The image of those who had been unsuccessful disappearing
behind us comes back to me from time to time. Here were a
people living alongside one of the great waterways of Africa, a
potent economic asset that should have catapulted this entire
region forwards, but who were left struggling on dugout canoes as
the modern world steamed by.
The paddlers who were fortunate enough to make it onto our
moving boat showed that their river communities still had life in
them. They came to trade. They offered food mostly - cassava
bread, fish, monkey and white grubs as fat and long as your thumb stored in tubs of damp moss. One enterprising seller made
it onboard with a pirogue full of furniture: stools of whittled
branches, tables of woven rattan.
It was tragic to watch the buyers' market drive the prices down.
Our Congolese crew were the only customers and they could
simply name a price, no matter how low, confident the seller
would be desperate enough to accept. The sellers knew it would
be months before the next river boat passed, so they had little
choice.
Once business was concluded, the fish would be handed over,
or the furniture tucked away in the hold of the barge, and the
sellers would jump back onto their pirogues and face a long
paddle back upstream.
I had an understandably hurried conversation with one of our
visitors, Jerome Bilole. He said he was thirty-six and had been
born near the now-ruined riverside town of Isangi.

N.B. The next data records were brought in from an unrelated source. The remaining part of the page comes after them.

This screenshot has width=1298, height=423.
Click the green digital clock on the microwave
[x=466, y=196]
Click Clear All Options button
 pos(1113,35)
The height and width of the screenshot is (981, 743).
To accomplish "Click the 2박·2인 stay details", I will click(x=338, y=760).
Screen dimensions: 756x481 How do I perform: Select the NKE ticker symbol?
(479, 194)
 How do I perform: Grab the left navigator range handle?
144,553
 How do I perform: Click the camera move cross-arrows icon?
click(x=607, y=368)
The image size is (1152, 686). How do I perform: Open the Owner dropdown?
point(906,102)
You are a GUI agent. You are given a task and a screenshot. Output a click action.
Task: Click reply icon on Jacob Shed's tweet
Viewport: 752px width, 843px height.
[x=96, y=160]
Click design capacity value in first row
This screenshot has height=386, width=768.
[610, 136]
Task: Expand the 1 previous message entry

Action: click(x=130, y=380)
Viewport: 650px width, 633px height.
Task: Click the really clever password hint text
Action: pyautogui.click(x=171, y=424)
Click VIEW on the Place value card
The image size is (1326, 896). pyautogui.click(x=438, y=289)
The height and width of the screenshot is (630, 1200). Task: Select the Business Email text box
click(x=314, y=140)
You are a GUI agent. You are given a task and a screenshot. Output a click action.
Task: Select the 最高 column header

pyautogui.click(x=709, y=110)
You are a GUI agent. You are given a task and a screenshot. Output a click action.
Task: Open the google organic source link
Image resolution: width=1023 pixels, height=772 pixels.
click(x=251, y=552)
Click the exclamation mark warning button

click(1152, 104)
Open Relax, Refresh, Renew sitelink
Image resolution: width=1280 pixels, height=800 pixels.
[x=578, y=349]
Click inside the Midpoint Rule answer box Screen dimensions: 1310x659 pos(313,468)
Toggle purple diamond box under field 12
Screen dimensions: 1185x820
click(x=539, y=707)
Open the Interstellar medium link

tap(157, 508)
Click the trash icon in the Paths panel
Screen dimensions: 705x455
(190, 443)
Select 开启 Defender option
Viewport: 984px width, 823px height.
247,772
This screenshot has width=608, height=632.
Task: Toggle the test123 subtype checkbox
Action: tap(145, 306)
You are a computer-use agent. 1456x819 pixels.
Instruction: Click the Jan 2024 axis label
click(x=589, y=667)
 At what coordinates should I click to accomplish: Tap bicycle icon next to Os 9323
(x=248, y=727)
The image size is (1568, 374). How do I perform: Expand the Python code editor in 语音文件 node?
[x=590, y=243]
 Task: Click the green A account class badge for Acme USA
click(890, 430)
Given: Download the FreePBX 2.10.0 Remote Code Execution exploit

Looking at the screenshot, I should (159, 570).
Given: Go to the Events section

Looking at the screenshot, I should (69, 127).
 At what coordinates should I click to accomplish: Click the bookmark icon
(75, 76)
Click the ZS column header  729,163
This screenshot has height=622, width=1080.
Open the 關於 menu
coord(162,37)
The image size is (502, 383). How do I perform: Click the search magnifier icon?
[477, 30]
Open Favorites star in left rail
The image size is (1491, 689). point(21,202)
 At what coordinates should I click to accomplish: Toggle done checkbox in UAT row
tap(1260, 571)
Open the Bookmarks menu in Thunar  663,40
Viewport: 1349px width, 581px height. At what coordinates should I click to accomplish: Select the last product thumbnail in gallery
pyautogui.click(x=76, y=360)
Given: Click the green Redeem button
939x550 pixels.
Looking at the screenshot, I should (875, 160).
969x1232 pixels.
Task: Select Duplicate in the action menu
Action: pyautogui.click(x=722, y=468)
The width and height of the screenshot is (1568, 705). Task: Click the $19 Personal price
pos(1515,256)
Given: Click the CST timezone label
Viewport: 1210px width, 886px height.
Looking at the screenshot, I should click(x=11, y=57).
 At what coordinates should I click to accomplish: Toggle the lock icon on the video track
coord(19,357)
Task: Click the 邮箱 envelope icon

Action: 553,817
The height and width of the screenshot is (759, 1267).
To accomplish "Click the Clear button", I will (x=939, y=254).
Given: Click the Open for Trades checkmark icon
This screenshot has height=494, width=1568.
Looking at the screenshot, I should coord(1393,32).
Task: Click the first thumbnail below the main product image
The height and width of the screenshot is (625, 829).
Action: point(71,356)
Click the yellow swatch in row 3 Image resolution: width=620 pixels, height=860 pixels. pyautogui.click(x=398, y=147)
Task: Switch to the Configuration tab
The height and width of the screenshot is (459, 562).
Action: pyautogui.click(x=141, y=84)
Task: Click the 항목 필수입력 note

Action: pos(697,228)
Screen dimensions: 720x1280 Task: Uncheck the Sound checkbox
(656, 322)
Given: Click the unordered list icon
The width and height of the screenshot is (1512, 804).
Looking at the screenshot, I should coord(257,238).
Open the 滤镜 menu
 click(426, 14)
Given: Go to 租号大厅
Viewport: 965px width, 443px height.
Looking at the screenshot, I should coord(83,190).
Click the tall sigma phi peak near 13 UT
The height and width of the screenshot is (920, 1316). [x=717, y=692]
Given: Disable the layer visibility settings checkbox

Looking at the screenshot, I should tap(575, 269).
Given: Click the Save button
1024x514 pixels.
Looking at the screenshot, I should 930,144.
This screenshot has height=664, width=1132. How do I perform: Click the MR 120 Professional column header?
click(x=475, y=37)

'A boat like this is our only chance to earn any money. My
village is like a community from the olden times, when people
did not have clothes to wear. Your boat is our only lifeline.' He
then hopped back into his pirogue and cast off. The last I saw of
him was when our choppy wake had passed him by and he could
balance on his paddle and count the few grubby Congolese notes
he had earned.
In our 1,000-kilometre passage we passed what had once been
large towns, places like Bumba. During the war Bumba fell into
the hands of pro-Ugandan rebels with a reputation for being
bloodthirsty. As we went by, some of its people came to the
water's edge and gave us a macabre display. They threw their
heads back and drew their fingers slowly across their throats.
'They tried to put some UN monitors into Bumba once, but it
was too dangerous for them. They were pulled out and it does not
look like the locals want them back any time soon. They don't like
outsiders very much,' Ali explained.
And when we passed the town of Lisala, I looked for signs of its
past grandeur. Mobutu was born in this town during the Belgian
colonial period, and under his dictatorship it had benefited from
his patronage. All signs of this had long gone. Without any
mineral resources to fight over, the Congolese authorities had
abandoned Lisala completely. All that could be seen on the river
bank were some rusting hulks, shrouded in algae-covered fishing
nets.
It was days before we finally saw another river boat. It was a
sorry sight. A vast rusting barge, just like the one I had seen
attached to the Tekele in Kisangani, was stationary in the middle
of the river. I could see the current of the river was breaking
around the barge's sides. It was stuck firmly on a sand bank.